Le bassin Atlantique nord tropical a, pour l’instant, enregistré 13 tempêtes ou ouragans depuis le début de la saison en juin. Il y a déjà eu des saisons cycloniques autant voire plus actives encore. L’année 2005 avait marqué un record avec 26 phénomènes cycloniques dans toute la saison, jusqu’à fin novembre. En moyenne, on tourne autour d’une douzaine. Mais cette fois, la situation est exceptionnelle, selon Météo France, car il est extrêmement rare de connaître quatre cyclones majeurs si rapprochés dans le temps et dans la même région.

Comment les prénoms des ouragans sont-ils choisis ?

Un prénom est beaucoup plus facile à retenir qu’un chiffre ou un terme technique avance l’Organisation météorologique mondiale. Depuis la fin du XVIIIe siècle et jusqu’au début du XXe, les ouragans portaient le nom du saint du jour. En 1953, le bureau météorologique américain baptise les ouragans en reprenant l’alphabet des transmissions (Able, Baker, Charlie…). Ce sont ensuite les prénoms féminins qui sont retenus mais, depuis 1979 et la protestation des féministes américaines, le choix est paritaire, alternant masculin et féminin.
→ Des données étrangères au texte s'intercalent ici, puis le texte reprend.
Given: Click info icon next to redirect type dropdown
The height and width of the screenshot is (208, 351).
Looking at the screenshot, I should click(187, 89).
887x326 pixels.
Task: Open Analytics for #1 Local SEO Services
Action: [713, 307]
Six listes sont établies (avec des prénoms d’origine américaine, espagnole et française) et sont reprises cycliquement. La liste de 2017 est ainsi identique à celle de 2011, 2005 et 1999. Seuls les noms des cyclones les plus violents et les plus meurtriers sont retirés de ces listes pour ne pas être réutilisés.

Comment sont représentés les différents niveaux d’alerte ?

Aux quatre niveaux de « vigilance météorologique », et quatre couleurs (vert, jaune, orange, rouge), deux autres couleurs ont été ajoutées pour les cyclones. La vigilance violette correspond au niveau le plus élevé et signifie le confinement total : « Ne sortez pas ! ». Le gris, lui, indique, la nécessité d’une vigilance maintenue (« restez prudents »), avec des dangers de coulées de boue, d’inondations, etc., mais permet le déplacement des véhicules de secours et de déblaiement.

Peut-on facilement prévoir les ouragans ?

Les cyclones étant des phénomènes thermodynamiques, leurs évolutions sont précisément suivies, grâce à des modèles météorologiques et des observations satellites. On les repère dès la formation de la dépression et on peut suivre leur transformation en tempête ou typhon. L’élément difficile à prévoir est leur trajectoire précise et leurs changements rapides d’intensité. Les météorologues n’avaient ainsi pas anticipé que Maria double la force de ses vents en 24 heures, de 120 km/h à 240 km/h.